#### Supplied data ####

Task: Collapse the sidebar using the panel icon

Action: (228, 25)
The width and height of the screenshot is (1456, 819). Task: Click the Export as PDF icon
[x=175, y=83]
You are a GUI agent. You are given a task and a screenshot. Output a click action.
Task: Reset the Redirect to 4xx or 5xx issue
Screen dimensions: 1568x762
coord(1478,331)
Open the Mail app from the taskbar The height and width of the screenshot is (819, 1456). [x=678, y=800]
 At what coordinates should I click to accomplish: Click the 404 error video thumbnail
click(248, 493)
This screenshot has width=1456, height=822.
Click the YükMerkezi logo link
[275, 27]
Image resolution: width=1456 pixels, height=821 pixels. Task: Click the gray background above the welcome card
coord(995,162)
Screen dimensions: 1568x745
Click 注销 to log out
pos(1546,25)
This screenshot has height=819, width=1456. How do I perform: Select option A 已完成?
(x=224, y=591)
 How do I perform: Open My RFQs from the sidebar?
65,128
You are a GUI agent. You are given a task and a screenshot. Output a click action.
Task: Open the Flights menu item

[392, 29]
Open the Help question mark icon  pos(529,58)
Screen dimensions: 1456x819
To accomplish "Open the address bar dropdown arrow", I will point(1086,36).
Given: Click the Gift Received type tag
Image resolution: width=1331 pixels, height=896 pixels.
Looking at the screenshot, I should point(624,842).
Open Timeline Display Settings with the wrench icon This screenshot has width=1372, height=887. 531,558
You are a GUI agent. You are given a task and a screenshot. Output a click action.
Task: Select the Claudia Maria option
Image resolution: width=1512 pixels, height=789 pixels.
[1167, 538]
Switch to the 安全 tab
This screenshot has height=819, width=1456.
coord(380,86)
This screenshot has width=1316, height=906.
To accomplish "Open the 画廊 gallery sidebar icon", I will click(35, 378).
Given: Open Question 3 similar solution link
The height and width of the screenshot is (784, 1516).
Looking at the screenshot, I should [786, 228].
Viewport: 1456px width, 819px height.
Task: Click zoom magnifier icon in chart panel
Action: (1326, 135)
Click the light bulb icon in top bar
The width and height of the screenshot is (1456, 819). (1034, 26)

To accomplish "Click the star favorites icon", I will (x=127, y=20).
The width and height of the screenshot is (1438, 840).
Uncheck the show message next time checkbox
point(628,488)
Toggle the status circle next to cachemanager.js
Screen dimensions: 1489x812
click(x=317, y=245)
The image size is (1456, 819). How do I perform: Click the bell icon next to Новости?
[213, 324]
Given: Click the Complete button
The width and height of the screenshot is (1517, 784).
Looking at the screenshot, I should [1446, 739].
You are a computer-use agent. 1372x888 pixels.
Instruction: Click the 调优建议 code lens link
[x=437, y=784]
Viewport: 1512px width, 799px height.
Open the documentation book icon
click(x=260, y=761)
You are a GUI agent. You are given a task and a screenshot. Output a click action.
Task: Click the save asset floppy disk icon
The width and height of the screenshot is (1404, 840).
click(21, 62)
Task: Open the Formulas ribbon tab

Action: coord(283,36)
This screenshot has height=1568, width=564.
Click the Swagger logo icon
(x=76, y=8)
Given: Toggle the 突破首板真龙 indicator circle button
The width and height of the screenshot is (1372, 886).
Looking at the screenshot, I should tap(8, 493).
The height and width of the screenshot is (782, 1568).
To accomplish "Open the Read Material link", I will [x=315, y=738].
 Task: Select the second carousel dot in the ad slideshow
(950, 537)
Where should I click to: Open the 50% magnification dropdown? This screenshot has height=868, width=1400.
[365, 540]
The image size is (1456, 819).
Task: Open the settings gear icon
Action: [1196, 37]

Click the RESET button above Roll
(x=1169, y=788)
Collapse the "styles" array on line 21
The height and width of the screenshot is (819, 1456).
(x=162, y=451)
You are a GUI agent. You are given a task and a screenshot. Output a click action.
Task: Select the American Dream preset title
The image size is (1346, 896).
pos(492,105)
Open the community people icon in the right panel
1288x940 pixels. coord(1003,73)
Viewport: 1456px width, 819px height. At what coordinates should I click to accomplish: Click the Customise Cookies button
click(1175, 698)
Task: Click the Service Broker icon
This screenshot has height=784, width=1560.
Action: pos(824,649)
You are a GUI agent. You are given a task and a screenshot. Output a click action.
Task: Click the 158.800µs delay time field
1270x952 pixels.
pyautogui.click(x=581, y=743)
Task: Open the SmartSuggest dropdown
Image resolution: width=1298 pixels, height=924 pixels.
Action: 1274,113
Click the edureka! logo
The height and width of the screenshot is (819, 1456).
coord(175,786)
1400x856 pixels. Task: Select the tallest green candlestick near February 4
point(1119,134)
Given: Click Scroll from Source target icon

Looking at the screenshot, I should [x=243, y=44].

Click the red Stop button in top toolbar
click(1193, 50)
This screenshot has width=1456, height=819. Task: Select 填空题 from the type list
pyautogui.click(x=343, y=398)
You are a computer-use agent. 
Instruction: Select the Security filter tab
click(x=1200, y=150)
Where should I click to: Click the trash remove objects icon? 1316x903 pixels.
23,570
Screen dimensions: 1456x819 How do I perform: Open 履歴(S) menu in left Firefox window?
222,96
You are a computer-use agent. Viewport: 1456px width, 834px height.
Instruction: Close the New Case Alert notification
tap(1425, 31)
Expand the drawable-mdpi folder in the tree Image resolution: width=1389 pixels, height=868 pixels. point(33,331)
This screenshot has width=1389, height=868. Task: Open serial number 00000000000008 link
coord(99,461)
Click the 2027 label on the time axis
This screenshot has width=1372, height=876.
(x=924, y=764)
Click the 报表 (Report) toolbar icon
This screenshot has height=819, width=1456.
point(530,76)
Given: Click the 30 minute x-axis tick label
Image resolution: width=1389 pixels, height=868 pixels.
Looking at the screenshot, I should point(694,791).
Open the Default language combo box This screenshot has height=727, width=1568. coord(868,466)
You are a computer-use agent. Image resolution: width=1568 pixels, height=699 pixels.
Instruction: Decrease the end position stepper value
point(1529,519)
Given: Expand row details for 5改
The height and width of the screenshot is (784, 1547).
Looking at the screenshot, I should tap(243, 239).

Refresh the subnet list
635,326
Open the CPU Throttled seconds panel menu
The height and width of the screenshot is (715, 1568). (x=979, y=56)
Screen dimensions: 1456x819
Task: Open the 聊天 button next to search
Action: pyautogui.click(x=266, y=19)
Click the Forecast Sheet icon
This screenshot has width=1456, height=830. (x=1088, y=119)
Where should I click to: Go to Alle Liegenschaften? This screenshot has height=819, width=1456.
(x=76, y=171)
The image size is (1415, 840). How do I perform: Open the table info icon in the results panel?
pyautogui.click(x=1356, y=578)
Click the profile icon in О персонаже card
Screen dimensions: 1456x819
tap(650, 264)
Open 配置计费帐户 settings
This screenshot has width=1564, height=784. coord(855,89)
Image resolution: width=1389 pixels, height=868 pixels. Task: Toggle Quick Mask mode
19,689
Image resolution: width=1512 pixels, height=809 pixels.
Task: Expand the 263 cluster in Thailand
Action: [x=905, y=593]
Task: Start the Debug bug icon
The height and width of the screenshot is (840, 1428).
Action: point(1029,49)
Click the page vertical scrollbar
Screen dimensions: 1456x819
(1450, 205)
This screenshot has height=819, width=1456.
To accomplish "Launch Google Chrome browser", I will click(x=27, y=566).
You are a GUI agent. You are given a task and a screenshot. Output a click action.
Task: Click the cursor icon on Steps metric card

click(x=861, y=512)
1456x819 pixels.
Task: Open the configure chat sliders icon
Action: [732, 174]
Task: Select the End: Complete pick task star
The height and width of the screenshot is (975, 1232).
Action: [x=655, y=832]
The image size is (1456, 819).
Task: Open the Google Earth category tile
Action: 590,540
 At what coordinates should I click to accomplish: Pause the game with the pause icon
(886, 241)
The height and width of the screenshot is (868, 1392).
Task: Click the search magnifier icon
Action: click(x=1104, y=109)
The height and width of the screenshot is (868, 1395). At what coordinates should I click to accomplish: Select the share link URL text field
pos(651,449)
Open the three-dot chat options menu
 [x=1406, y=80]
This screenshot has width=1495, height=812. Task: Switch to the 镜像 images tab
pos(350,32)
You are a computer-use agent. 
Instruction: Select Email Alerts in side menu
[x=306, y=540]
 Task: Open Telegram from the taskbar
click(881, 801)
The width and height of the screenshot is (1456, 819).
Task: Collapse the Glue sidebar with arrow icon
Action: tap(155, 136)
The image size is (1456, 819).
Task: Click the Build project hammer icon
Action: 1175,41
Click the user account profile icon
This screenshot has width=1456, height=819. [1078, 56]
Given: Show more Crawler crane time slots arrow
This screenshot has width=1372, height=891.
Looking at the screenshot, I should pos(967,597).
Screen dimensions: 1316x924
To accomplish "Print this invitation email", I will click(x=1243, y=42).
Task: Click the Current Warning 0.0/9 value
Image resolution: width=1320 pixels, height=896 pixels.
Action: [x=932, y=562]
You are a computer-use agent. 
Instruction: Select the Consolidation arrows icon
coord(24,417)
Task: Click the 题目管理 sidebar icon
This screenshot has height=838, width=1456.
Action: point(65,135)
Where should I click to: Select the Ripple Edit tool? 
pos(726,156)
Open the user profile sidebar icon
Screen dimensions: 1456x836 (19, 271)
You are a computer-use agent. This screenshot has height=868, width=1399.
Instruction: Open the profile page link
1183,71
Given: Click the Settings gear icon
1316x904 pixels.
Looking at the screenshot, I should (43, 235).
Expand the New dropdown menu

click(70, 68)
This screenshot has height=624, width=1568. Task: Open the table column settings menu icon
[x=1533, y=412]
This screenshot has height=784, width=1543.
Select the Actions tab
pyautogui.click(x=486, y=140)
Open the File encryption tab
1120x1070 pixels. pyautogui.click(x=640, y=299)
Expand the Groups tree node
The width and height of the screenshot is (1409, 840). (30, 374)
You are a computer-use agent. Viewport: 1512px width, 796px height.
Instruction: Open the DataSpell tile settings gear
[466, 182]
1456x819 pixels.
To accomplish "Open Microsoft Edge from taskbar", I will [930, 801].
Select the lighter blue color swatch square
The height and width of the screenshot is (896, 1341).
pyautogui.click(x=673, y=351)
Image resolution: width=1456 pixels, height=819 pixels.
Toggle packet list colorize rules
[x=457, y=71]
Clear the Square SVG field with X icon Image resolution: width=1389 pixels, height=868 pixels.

####

[What is being asked]
Please find each line in the records above that holds the word "Complete", and copy it.

[Reply]
Given: Click the Complete button
Task: Select the End: Complete pick task star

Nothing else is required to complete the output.